What the deputies do, when they cannot locate someone, is leave business cards, Trombi says.
To Van Dyke, it seems a futile gesture. After all, what person is likely to immediately call a law enforcement agency after being told he or she is to be served with a court order?
Trombi says he is glad to know that not one, but two, business cards were left at Van Dyke's apartment.
"That shows we're being diligent," he says.
Had a third try to find Van Dyke's boyfriend failed, or had he not returned any of the requests to contact a deputy, Trombi says her protection order would have been returned to the sheriff's administrative staff and given back to Van Dyke to be resubmitted.
"Three times," Trombi says, "has been determined to be due diligence."
For Van Dyke, the business cards represent a frightening lack of sympathy. She cannot help but think that no one cared about her situation, even though her court papers specifically say that her boyfriend, a large man at 6-foot-6, 240 pounds, allegedly beat her child.

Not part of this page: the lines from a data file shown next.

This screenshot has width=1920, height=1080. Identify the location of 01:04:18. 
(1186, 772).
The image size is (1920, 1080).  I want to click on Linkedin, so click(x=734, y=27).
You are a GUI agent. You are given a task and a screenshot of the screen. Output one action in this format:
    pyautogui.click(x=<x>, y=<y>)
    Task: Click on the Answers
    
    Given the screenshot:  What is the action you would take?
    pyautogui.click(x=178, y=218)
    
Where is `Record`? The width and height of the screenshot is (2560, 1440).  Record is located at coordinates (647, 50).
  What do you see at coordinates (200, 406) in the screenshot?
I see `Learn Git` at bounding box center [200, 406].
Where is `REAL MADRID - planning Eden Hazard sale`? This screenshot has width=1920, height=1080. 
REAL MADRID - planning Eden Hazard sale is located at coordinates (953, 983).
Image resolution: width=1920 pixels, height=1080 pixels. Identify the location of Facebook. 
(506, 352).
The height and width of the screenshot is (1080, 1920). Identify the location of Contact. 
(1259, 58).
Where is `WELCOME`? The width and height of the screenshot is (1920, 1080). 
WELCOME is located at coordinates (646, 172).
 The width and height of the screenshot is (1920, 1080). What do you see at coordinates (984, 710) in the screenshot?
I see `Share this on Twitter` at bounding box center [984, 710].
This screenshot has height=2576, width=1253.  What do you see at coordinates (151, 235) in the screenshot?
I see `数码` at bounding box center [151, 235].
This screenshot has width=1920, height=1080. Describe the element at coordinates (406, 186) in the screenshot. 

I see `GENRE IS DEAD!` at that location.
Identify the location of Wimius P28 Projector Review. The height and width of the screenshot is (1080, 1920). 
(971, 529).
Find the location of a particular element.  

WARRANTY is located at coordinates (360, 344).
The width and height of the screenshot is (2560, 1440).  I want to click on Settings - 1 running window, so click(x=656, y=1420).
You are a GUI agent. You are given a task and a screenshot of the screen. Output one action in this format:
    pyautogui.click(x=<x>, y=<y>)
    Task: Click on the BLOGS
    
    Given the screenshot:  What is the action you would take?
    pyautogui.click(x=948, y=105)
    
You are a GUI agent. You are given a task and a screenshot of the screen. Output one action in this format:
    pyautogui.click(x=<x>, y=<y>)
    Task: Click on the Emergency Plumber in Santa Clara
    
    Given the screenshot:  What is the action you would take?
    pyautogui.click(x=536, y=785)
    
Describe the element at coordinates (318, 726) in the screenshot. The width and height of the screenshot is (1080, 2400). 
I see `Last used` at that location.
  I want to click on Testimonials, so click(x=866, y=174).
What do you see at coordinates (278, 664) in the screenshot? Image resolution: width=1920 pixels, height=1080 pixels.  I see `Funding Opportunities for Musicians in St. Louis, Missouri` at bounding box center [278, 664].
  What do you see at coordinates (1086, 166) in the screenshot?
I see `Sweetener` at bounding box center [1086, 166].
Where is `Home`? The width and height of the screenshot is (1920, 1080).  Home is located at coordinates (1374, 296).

The boyfriend, Shannon Partridge, says he never saw a business card from the sheriff's office. He is more upset that the Superior Court judge required him, in the protection order, to turn over his firearms and ammunition to Mesa police.
He disputes Van Dyke's claim that he injured her daughter. He was not arrested, and no charges have been filed.
"They [Mesa police] asked me if I disciplined her," Partridge says. "Yes, I have disciplined her, but I never beat a kid."